名前を奪われた少女は、妖神と共に誓いを抱いて歩む。ー名喪ノ帳帖ー

その翼は、炎を揺らし、熱を放っていた。

「おい、蓮花。あいつには気をつけたほうがいい」

久惔の声は、いつになく真剣だった。

「気をつける?って、何を?」

蓮花は、彼の言葉に、戸惑いを隠せない。

「何と言われると難しいが、とにかく怪しい。今までの島人ともずいぶん違う。名喪人にしては小綺麗だし、落ち着きようがある。俺の声なんて聞こえた者が蓮花以外いなかったせいかもしれねぇが……。人の案内役が同舟したこともねぇから、違和感があったとしか言えない。

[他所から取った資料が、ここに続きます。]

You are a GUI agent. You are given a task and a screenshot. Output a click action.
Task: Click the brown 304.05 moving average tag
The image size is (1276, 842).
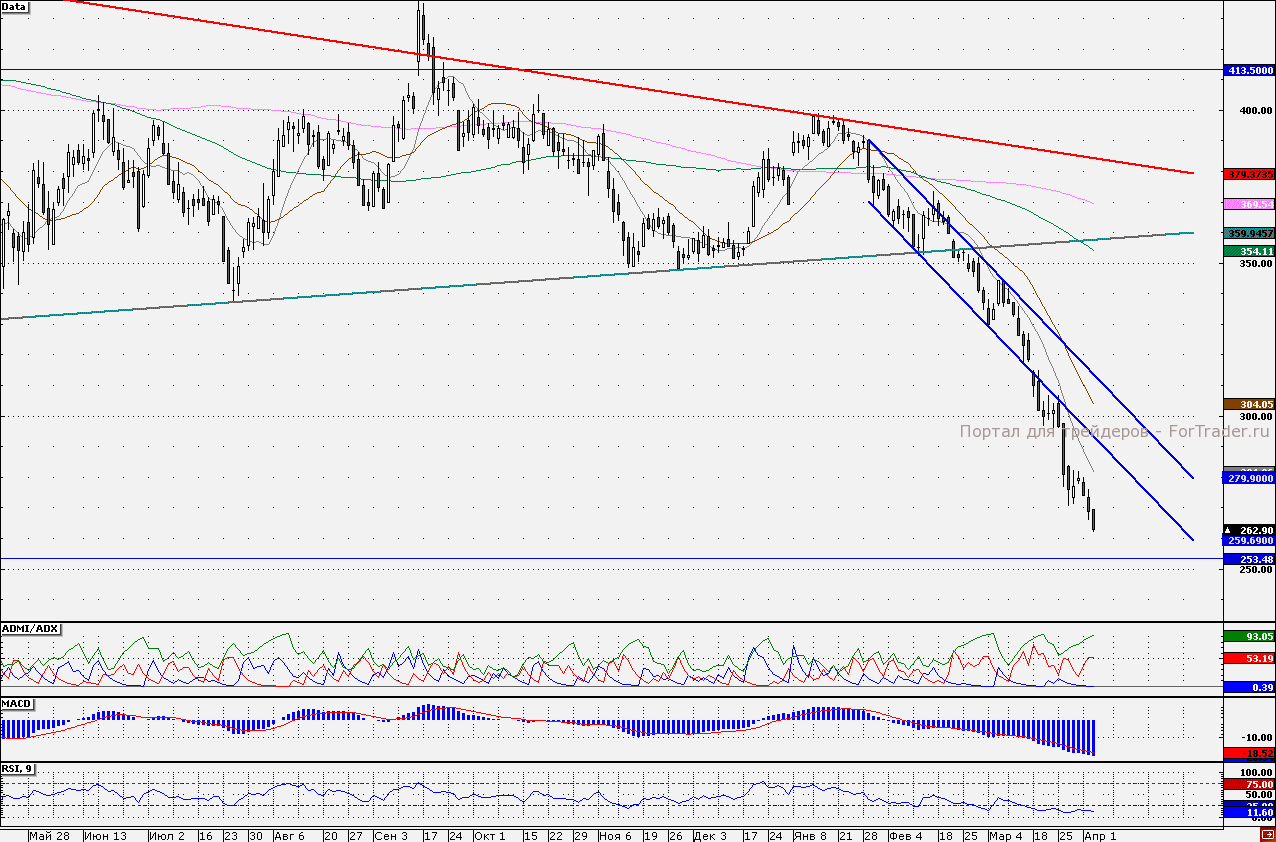coord(1249,404)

とにもかくにも、気をつけろよ。それと、このことを必ず、碧嶺に伝えろ」

久惔は、蓮花の腕を掴んでいた翼を離すと、それだけ言い残し、どこかへ飛んでいった。

蓮花自身も違和感を持っていた相手に、久惔からも注意した方がいいと言われるとなると、いよいよ危ないのでは、と思った。蓮花は今回が初めての案内だったけれど、久惔はこれまで何人もの人を、各島に案内しているはずの妖神だ。そんな彼からの忠告を、安易に流すわけにはいかない。何かあってからでは遅いため、細心の注意を払わなければと思った蓮花だった。

碧嶺から、島へ案内された男性は、どうやら問題もなく、他の島人と馴染めたように蓮花は思っていた。